Uremic serum-induced calcification of human aortic smooth muscle cells is a regulated process involving Klotho and RUNX2

Abstract

Vascular calcification (VC) is common in subjects with chronic kidney disease (CKD) and is associated with increased cardiovascular risk. It is an active process involving transdifferentiation of arterial smooth muscle cells (SMCs) into osteogenic phenotype. We investigated the ability of serum from CKD subjects to induce calcification in human SMCs in vitro (calcific potential of sera: CP), and associated changes in expression of Runt-related transcription factor 2 (RUNX2), SM22α, and Klotho. Sera from subjects with CKD (18 stage 3, 17 stage 4/5, and 29 stage 5D) and 20 controls were added to human cultured SMCs and CP quantified. The CP of CKD sera was greater (P<0.01) than that of controls, though not influenced by CKD stage. Modification of diet in renal disease estimated glomerular filtration rate (MDRD-4 eGFR) (P<0.001), serum phosphate (P=0.042), receptor activator of nuclear factor κappa-B ligand (RANKL) (P=0.001), parathyroid hormone (PTH) (P=0.014), and high-density lipoprotein (HDL)/cholesterol ratio (P=0.026) were independent predictors of CP accounting for 45% of variation. Adding calcification buffer (CB: calcium chloride [7 mM] and β-glycerophosphate [7 mM]) increased the CP of control sera to approximate that of CKD sera. CP of CKD sera was unchanged. CKD sera increased RUNX2 expression (P<0.01) in human SMCs and decreased SM22α expression (P<0.05). Co-incubating control but not CKD serum with CB further increased RUNX2 expression (P<0.01). Both SM22α and Klotho expression decreased significantly (P<0.01) in the presence of CKD serum, and were virtually abolished with stage 5D sera. These findings support active regulation by CKD serum of in vitro VC by induction of RUNX2 and suppression of SM22α and Klotho.
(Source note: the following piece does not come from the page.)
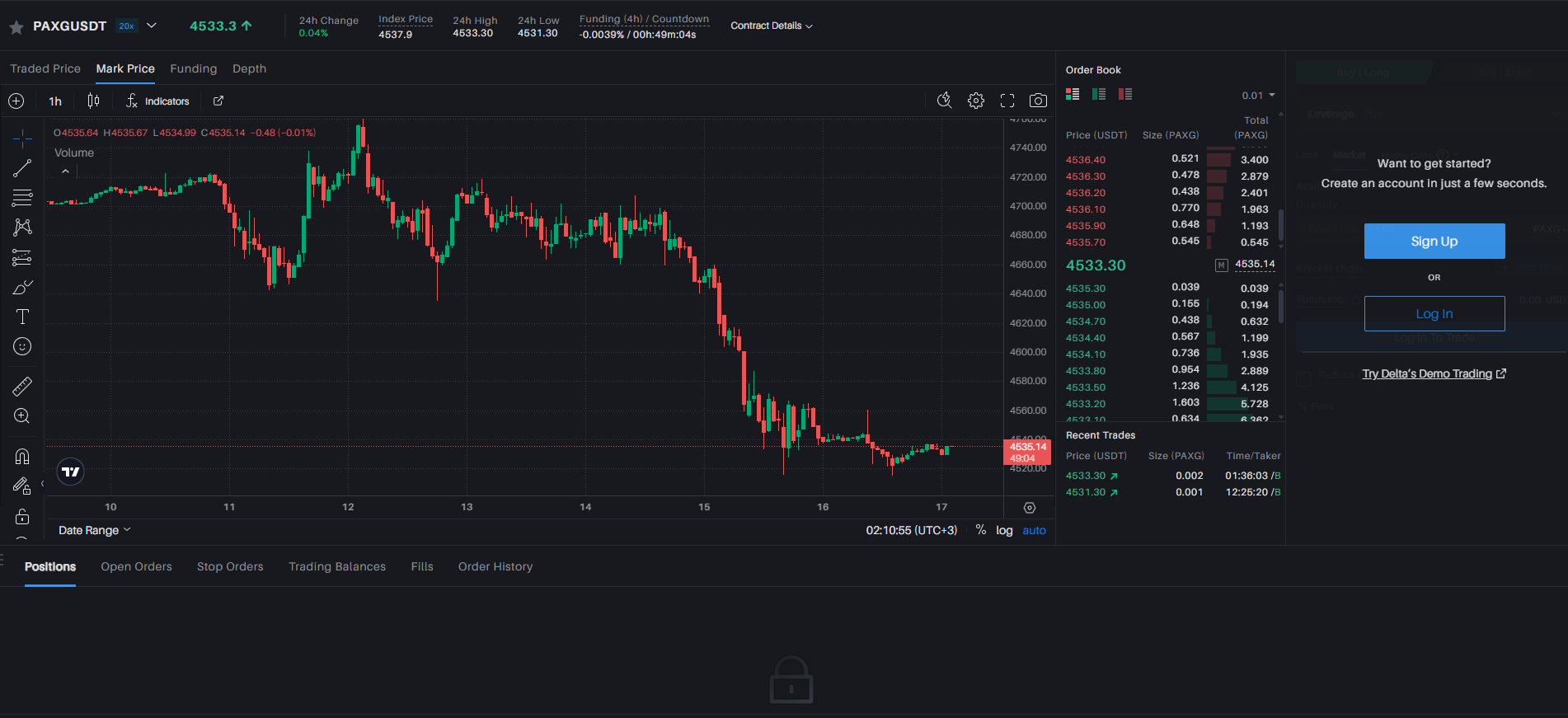Open chart settings gear

[976, 101]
Keywords: Chronic kidney disease; Human aortic smooth muscle Cells; Klotho; RUNX2; Uraemic serum; Vascular calcification.

Figure 1. Induction and time course of calcification in human SMCs

Human SMCs cultured to ∼60% confluence were incubated in complete culture medium alone (Control; open bar), media containing 7 mM CaCl₂, 7 mM β-GP (solid bars) or a combination of both (A). The time course of calcification using CaCl₂ and β-GP combined is shown in (B). Calcification was quantified and normalised for total cell protein as described in the ‘Materials and methods’ section. The data are presented as means ± S.E.M. of three independent experiments with five replicates in each.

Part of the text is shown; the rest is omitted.